EXERCISE DESCRIPTION: Rewrite the part of the data that opens with the line containing "icon in header" and closes with the line containing "Open the Intervalo", putting "Terminal" in place of "Problems" and keeping all else unchanged.

(Element and text position data)
----

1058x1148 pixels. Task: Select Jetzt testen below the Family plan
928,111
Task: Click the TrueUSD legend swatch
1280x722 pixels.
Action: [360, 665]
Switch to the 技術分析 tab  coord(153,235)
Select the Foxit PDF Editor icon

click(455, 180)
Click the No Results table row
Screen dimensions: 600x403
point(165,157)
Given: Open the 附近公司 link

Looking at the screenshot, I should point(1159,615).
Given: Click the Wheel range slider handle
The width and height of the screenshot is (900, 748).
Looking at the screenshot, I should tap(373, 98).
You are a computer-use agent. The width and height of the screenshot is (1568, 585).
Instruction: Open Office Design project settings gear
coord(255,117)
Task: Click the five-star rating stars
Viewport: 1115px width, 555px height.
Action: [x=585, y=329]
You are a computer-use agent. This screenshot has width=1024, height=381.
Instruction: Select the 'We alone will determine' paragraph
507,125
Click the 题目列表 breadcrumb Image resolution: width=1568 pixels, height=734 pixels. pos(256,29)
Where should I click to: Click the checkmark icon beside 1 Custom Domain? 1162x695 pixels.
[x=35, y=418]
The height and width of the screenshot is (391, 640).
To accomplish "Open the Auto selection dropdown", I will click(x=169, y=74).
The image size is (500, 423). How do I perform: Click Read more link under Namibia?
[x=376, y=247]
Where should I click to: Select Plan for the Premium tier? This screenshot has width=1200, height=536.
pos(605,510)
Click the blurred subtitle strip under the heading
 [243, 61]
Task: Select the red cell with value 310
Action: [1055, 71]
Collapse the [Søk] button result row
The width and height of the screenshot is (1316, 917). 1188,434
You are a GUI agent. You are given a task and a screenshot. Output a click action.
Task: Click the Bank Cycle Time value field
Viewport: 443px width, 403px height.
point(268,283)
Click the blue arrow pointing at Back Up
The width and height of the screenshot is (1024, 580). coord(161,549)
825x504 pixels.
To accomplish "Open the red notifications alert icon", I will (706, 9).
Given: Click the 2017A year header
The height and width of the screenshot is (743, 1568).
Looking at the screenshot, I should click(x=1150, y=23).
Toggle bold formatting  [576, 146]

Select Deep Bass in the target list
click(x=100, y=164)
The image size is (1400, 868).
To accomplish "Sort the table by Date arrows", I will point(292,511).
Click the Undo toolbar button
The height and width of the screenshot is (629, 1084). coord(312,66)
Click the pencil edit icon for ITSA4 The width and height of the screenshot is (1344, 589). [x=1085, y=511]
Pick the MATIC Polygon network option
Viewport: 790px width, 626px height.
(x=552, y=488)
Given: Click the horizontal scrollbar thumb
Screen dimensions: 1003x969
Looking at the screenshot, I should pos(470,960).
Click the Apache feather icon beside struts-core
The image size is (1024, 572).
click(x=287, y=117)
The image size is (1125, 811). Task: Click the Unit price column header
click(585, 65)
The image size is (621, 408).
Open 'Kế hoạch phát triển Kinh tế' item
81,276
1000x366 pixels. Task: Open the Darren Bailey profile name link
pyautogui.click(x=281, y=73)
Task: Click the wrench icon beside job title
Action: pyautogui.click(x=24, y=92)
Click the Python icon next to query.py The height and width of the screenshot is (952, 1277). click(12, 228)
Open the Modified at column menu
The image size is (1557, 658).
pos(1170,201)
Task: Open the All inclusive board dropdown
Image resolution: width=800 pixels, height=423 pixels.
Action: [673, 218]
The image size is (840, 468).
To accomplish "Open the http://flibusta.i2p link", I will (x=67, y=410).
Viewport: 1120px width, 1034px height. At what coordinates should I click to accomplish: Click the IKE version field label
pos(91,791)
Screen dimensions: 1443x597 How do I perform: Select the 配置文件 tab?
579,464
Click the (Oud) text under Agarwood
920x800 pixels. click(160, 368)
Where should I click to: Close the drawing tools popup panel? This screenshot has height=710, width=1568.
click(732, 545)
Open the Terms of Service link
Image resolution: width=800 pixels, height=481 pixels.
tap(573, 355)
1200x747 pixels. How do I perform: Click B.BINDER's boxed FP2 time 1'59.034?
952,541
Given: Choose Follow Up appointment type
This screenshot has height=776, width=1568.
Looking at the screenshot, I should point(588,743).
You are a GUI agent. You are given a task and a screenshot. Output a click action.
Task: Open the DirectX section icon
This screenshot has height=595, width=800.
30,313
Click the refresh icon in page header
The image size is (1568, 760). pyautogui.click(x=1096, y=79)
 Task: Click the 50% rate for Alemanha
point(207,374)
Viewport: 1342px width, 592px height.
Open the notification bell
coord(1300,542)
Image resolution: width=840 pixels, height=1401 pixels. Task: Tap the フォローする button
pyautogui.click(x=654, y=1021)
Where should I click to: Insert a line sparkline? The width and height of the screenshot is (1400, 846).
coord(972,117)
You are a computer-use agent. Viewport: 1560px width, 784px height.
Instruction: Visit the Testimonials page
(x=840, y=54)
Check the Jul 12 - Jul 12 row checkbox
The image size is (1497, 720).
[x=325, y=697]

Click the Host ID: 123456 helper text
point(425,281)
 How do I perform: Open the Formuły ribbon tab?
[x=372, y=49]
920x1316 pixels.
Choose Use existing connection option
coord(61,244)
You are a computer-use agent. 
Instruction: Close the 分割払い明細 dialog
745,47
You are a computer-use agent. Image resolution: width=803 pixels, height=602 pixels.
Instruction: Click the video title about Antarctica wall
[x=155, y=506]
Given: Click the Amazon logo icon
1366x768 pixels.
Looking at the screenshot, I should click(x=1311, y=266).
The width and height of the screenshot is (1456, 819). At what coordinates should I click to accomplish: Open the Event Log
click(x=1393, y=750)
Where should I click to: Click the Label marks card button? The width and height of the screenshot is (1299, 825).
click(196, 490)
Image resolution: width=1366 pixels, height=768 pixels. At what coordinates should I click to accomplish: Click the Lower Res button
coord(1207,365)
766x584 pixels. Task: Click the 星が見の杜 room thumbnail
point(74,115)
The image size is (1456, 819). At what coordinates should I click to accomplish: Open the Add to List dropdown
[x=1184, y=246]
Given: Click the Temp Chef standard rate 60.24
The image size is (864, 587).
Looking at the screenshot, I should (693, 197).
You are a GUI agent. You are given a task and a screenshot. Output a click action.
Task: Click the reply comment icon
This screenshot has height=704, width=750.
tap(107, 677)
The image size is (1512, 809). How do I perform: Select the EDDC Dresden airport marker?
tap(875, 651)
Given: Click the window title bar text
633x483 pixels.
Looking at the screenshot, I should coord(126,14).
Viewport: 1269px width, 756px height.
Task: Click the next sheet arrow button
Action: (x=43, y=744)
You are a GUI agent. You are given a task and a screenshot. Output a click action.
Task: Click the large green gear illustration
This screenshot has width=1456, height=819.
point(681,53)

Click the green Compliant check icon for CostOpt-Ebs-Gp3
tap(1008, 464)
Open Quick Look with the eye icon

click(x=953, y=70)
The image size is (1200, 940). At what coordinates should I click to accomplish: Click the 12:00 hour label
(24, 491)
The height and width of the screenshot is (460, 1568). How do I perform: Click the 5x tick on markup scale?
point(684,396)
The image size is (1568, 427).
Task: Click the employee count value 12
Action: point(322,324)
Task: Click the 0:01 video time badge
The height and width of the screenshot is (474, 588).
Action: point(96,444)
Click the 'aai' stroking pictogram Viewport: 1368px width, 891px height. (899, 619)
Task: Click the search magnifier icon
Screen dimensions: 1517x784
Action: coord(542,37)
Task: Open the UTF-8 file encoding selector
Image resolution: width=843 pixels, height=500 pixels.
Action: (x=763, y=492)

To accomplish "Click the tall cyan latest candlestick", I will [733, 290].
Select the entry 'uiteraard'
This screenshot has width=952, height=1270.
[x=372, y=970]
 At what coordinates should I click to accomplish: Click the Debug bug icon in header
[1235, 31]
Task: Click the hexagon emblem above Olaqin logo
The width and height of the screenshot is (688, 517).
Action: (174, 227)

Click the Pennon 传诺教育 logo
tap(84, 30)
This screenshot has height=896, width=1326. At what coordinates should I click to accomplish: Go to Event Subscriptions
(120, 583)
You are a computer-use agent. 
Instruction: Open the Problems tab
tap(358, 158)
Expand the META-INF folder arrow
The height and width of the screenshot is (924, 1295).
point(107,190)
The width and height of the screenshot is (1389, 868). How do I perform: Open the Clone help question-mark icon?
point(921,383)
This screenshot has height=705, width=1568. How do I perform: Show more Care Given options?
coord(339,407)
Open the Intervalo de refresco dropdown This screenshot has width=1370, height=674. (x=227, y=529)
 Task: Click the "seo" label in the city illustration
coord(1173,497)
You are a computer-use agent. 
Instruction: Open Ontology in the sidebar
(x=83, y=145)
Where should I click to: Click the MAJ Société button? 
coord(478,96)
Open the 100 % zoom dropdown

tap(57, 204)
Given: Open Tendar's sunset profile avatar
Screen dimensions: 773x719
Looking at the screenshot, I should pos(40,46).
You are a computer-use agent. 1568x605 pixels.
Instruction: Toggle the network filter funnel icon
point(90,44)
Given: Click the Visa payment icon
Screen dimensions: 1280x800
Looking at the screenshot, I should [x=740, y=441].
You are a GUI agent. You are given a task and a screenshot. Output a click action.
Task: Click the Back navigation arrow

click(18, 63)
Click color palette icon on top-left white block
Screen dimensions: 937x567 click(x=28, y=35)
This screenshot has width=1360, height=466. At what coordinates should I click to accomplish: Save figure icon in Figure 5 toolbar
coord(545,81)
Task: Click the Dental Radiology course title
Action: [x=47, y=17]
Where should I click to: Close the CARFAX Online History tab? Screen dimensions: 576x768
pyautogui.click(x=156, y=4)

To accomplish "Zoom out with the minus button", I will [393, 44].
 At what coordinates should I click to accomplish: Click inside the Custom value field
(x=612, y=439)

----

THE OUTPUT:
 At what coordinates should I click to accomplish: Click the Debug bug icon in header
[1235, 31]
Task: Click the hexagon emblem above Olaqin logo
The width and height of the screenshot is (688, 517).
Action: (174, 227)

Click the Pennon 传诺教育 logo
tap(84, 30)
This screenshot has height=896, width=1326. At what coordinates should I click to accomplish: Go to Event Subscriptions
(120, 583)
You are a computer-use agent. 
Instruction: Open the Terminal tab
tap(358, 158)
Expand the META-INF folder arrow
The height and width of the screenshot is (924, 1295).
point(107,190)
The width and height of the screenshot is (1389, 868). How do I perform: Open the Clone help question-mark icon?
point(921,383)
This screenshot has height=705, width=1568. How do I perform: Show more Care Given options?
coord(339,407)
Open the Intervalo de refresco dropdown This screenshot has width=1370, height=674. (x=227, y=529)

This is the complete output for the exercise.